In Part 1 of this two-part series, I talked about the difference between a paper map and a GPS system. Both will get you where you need to go, but one is cumbersome and time-consuming to use, while the other guides you turn by turn to your destination with significantly less effort on your part. Used effectively, Big Data is the GPS system of the recruiting process.
Now that you have such a powerful tool at your disposal, the next thing to do is ask yourself: Where am I going? In the immortal words of that great sage of baseball, Yogi Berra, “If you don’t know where you’re going, you might not get there.” What seems at first like a ridiculous statement actually contains profound cautionary wisdom for those who want to use Big Data to their recruiting advantage. If you have not clearly thought out the end goal (destination) of your Big Data initiative, you are highly unlikely to arrive at any meaningful result.
So, what is your destination? This depends entirely on where your organization is going. Are you opening a new factory? Has the company identified a gap in skills that must be quickly bridged? Have your workforce planners determined the number of new workers needed to meet current growth trends? With an understanding of the need of the hour for the organization, recruiters can then plot out their leg of the journey. That means knowing what data to start collecting so it can be analyzed.

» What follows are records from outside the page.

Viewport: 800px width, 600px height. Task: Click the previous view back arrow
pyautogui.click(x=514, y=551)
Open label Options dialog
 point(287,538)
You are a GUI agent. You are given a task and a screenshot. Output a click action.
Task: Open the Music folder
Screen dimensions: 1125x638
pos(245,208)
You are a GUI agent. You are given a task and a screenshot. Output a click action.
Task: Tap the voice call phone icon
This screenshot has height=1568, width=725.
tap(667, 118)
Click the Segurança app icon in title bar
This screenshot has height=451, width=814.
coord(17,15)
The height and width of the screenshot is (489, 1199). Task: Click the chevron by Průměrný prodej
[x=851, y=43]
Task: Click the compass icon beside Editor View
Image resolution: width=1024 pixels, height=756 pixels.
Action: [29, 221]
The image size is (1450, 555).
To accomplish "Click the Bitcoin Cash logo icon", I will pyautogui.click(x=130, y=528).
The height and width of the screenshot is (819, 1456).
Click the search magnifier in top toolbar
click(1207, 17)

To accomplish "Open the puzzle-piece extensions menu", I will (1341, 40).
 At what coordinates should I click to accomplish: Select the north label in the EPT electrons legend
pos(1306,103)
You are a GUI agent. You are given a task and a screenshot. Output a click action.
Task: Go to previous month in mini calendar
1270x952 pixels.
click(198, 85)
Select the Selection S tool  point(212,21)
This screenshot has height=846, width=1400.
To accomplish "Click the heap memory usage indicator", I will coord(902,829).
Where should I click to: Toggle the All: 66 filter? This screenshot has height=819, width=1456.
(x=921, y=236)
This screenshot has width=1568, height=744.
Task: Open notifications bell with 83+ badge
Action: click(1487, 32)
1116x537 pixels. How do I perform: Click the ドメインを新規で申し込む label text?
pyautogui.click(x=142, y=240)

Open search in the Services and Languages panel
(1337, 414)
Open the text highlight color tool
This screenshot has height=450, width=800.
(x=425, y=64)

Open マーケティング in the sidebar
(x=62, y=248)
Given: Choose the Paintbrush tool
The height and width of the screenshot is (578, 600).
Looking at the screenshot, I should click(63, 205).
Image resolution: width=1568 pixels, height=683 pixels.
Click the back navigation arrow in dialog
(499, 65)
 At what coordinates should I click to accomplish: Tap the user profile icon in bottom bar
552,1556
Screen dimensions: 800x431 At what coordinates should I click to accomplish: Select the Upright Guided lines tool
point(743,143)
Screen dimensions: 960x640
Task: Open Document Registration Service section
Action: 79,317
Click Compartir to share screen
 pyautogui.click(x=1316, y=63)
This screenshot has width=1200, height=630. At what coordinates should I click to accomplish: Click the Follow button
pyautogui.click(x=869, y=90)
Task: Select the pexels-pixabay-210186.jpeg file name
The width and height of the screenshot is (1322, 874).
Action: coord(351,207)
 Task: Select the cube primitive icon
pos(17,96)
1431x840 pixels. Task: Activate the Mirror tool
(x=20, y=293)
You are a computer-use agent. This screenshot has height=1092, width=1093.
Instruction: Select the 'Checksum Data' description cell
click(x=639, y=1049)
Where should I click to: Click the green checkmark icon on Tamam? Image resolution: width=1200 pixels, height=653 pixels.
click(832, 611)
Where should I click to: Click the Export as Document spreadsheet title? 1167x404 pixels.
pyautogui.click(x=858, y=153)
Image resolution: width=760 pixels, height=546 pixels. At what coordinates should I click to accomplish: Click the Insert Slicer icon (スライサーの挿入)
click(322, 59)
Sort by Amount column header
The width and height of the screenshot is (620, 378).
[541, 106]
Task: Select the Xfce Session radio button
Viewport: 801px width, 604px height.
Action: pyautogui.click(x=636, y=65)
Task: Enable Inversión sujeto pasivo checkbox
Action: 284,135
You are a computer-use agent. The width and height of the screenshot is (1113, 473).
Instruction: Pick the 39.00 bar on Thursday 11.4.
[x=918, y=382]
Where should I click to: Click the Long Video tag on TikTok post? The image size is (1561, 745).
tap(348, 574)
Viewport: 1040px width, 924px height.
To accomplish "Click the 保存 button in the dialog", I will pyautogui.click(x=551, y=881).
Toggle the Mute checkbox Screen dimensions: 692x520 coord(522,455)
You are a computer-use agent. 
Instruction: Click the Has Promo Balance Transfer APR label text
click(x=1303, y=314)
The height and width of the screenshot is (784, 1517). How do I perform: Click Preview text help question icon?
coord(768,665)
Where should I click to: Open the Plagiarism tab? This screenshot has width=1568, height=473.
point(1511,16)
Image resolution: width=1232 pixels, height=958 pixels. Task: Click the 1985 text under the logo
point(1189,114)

For instance, do you need to increase the size of your workforce? You will need to factor in the historical attrition rate and the typical time-to-hire. How many other employers are also looking for these positions? What’s the unemployment rate for these positions? What is the available pool of talent for these positions? Can these new employees work remotely? What’s the hiring funnel for this position historically? Are there current employees on-site who can do the job? What sources have worked in the past? These are the kinds of various data you’ll need. Delving into data and connecting previously unconnected data sets enables you to find trends, which enables you to predict how to best attract and select your candidates.
Remember, “Big Data” for recruiting is scaled to the size and needs of the organization. We’re not talking about billions of records here; rather, it’s a process of gathering data from all your disparate HR systems so you can see connections you could not have otherwise seen and make fact-based decisions.
Let’s revisit the IBM example from Part 1 in a bit more depth now. Big Data can be put to work to help determine how many employees are needed now and forecast how many will be needed in the future, and that’s what IBM recently did. The company created a Big Data mash-up of internal data from two sources: its HR database and its global services billing database. IBM’s Big Data consultants were able to detect dozens of patterns that would not have been detectable otherwise. This helped IBM forecast shortfalls in critical talent areas so that they could create a strategy to meet projected revenue growth. Consequently, they began the process of training or hiring the talent needed to fill projected gaps. IBM also could see via this analysis where they had talent overages and trimmed accordingly.
IBM offers here a clear example of Big Data-driven predictive analytics. The analysis of its data enabled IBM to predict the number of new workers it would need in a key area, and the company then devised a strategic plan to meet that need. While it’s important to note that any kind of predicting inherently contains the possibility of being wrong, it’s equally important to realize that predictions based on sound data analysis are far more likely to lead to good outcomes than those based on assumption, tradition or gut feelings. The map doesn’t know that the bridge close to your destination is washed out; the GPS knows, plans an alternate route and factors in traffic patterns to calculate how long it will probably take to arrive.
It’s clear from the data sources it chose to analyze that IBM had a clear destination in mind. In effect, the company typed in the “address” of its destination into its Big Data GPS: find out what people are buying and if we have enough talent to meet demand. Turn by turn, analysis of its data led IBM to its destination. Big Data can do the same for many recruiting destinations. Pick the one that’s right for your organization and use Big Data to steer you toward the results you need.